The mass after the incision and dissection of skin flaps.

Fig. 4.

Endothelial proliferation in papillary architecture with hyalinized cores. Thrombus formation is also seen.

DISCUSSION

In the literature, IPEH constitutes around 2%–4% of reported skin and soft-tissue vascular tumors.^2–4,7 Furthermore, it tends to be more common in women, and it is hypothesized that IPEH expresses estrogen and progesterone receptors.^10,11 It tends to occurs in the third and fourth decades of life.^2,12 The exact cause of Masson tumor is still not well understood.^13,14 Several factors can play a role, but the most proposed cause is a preceding trauma, although around 70% of reported cases are idiopathic in nature.¹⁵

Trauma causes hematoma, with thrombosis and subsequent organization of the thrombus and the circulating macrophages producing growth factors that stimulate the proliferation of the endothelial layer of the blood vessels.^13,14 Other possible precipitating factors include vascular tumors, malformation, or pyogenic granuloma.¹⁴ IPEH has three subtypes histologically: primary intravascular subtype, which is the most common; secondary subtype, arising in a preexisting vascular lesion; and an extravascular type, which is the least common.^10,12,13

IPEH usually presents clinically as a well-circumscribed nonpulsatile mass arising from the skin and subcutaneous soft tissues. If the tumor is located superficially, the overlying skin may appear as blue or red with a slow growth pattern. It is firm in consistency, frequently small in size, and not adherent to or invading of adjacent structures.^2,3,9,15,16

In addition to the patient’s history and physical examination, preoperative imaging studies such as ultrasound, computed tomography, and magnetic resonance imaging are not that useful in differentiating IPEH from other vascular lesions,^13,16–18 as it appears as echogenic or hyperechogenic on ultrasound, which are contradictory findings.^7,19 On Doppler ultrasound, it appears as a hypervascular lesion, whereas on computed tomography and magnetic resonance imaging, it appears as a contrast enhancing homogeneous mass.^7,10 Owing to a lack of consistent and specific radiological findings, microscopic histological diagnosis remains the standard method for diagnosing IPEH.^2,13,18

However, it can be challenging, as IPEH closely resembles angiosarcoma.
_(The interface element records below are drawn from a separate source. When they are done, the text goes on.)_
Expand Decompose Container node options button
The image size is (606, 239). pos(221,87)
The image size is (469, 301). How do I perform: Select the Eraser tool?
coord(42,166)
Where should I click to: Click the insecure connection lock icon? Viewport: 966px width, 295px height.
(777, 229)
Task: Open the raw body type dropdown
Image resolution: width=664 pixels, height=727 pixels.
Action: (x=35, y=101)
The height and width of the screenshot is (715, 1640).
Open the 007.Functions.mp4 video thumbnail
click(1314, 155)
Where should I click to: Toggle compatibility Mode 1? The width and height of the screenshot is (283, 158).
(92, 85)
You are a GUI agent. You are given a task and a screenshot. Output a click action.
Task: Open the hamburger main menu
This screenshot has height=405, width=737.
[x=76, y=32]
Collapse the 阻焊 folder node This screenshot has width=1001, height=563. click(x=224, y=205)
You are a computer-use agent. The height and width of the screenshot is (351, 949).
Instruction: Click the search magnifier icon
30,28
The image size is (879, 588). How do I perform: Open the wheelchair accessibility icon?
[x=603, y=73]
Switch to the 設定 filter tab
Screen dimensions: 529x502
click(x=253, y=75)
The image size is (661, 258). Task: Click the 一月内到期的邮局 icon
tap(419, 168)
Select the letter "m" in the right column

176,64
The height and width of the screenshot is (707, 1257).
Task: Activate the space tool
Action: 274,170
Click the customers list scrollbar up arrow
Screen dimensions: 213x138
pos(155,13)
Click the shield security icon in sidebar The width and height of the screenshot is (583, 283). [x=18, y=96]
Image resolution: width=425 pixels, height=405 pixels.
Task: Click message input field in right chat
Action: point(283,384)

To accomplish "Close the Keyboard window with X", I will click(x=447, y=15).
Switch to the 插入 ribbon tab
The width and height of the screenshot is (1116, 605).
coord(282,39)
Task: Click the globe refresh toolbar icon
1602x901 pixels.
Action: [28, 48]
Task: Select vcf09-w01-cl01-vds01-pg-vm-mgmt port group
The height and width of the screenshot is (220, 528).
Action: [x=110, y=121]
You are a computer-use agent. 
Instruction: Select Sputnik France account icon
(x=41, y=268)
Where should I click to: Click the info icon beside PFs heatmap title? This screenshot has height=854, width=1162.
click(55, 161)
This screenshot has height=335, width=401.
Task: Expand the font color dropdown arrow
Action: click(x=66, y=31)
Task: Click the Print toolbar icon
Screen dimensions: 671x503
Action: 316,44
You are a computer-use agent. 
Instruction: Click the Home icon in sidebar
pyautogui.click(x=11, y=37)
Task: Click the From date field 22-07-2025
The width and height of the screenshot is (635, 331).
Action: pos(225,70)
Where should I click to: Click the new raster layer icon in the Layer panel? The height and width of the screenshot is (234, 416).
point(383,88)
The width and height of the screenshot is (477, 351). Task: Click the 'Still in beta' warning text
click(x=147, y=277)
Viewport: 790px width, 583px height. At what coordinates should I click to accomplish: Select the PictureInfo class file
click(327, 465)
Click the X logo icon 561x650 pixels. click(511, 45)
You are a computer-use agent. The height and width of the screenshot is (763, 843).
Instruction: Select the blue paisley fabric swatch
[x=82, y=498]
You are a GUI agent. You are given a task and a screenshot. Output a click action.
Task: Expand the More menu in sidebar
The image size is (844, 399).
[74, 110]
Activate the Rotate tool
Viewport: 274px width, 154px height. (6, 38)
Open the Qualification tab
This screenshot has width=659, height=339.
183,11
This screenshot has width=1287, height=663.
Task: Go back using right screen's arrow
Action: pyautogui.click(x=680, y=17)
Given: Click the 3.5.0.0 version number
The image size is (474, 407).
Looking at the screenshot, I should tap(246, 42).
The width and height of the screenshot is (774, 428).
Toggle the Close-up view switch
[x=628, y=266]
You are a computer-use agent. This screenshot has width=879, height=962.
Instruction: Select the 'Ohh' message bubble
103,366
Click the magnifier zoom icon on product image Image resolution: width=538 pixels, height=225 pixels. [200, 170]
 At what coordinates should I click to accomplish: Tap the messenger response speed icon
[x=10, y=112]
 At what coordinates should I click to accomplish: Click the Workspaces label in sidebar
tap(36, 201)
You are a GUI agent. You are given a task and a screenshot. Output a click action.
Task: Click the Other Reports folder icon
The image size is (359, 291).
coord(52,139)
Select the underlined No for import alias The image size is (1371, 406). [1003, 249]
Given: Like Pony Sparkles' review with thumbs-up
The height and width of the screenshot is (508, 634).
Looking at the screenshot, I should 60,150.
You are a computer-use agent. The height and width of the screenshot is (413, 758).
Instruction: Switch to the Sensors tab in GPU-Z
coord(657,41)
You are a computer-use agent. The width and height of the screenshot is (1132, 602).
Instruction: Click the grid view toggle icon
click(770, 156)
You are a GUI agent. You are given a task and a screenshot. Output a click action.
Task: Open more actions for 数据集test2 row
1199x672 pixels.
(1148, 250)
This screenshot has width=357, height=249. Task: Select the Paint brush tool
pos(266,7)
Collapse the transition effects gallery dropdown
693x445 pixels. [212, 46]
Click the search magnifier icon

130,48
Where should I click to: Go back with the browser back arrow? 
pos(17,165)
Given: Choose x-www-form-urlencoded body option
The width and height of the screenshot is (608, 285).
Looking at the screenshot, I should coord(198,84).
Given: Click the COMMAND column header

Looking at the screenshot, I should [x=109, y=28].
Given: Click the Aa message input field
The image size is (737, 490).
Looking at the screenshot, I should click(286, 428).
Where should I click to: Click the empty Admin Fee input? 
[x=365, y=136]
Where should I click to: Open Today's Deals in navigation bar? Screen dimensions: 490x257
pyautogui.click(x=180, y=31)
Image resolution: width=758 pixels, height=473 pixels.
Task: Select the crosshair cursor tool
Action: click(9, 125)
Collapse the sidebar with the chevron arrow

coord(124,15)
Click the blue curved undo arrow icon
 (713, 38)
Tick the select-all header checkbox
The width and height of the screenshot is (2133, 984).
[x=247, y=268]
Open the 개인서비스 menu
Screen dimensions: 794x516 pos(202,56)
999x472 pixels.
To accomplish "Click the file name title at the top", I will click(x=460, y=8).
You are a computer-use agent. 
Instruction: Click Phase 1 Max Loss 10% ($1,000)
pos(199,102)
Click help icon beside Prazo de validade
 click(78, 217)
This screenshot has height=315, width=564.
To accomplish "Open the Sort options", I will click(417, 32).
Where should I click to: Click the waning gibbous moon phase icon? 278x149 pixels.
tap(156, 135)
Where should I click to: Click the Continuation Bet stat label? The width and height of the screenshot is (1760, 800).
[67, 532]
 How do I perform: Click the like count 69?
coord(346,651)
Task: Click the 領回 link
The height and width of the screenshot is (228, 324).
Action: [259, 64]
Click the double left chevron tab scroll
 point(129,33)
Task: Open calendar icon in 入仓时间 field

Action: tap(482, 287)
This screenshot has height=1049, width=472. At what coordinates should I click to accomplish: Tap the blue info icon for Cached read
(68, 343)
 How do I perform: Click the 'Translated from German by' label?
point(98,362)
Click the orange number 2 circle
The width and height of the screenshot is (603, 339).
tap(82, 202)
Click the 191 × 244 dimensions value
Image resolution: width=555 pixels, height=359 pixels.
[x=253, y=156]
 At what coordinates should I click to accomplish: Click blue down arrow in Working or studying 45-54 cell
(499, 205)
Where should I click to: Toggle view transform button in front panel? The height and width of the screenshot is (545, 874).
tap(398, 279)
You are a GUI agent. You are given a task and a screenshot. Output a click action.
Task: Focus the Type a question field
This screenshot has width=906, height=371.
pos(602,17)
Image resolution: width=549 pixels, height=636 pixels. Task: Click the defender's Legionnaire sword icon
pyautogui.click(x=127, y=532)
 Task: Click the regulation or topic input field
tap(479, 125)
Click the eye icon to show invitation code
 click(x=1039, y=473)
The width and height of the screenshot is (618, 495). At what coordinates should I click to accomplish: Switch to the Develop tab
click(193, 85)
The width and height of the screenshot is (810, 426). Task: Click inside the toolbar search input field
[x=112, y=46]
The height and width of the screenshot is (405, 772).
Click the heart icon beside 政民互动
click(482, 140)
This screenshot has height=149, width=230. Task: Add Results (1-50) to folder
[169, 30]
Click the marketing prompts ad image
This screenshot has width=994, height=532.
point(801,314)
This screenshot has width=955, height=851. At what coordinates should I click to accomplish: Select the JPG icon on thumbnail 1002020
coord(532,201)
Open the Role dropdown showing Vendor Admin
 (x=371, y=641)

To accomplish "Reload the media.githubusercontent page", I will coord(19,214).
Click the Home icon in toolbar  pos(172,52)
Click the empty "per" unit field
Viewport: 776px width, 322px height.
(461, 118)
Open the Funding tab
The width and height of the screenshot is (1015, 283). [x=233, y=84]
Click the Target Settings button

On a histological level, IPEH can be distinguished from angiosarcoma by its intravascular location, papillary proliferation of the endothelium with organized thrombosis, absence of tumor necrosis and cellular pleomorphism, and lack of mitotic activity. Conversely, angiosarcoma is characterized by increased mitotic activity, endothelial pleomorphism, invasion of surrounding tissues, and piling of endothelial cells. Furthermore, it is rarely found in the vessel lumen.^4,13,20

Immunohistochemistry can be implemented; IPEH is usually Glut1 negative, and WT1, CD31, CD34, ASMA, and factor VIII are positive. The CD105 marker is positive only in true primary vascular tumors, distinguishing IPEH from other similar vascular lesions, such as angiosarcoma.^{7,9,10,13,16,20}

IPEH is managed by simple excision, which is the gold standard treatment described in the literature.^{2,4,7,9,10,16} However, there is no consensus regarding whether margin resection is indicated.^9,16 It is curative with excellent prognosis, but a tumor recurrence rate of 15% has been reported that can be attributable to incomplete resection or preexisting vascular lesions.^2,4,7,9,16 However, there are no structured guidelines regarding the follow up period.² In the literature, adjuvant therapies such as radiotherapy and chemotherapy have been used for recurrent tumors but without clear indications.^7,9 Malignant degeneration has not been reported.¹⁶

CONCLUSIONS

IPEH is a benign vascular tumor accounting for 2%–4% of all skin and soft-tissue tumors. It shows a propensity toward the extremities and should be taken into consideration as a differential diagnosis of any hand mass. It is crucial to diagnose it accurately, as it can resemble angiosarcoma on histopathology. The gold standard treatment is local resection.

DISCLOSURE

The authors have no financial interest to declare in relation to the content of this article.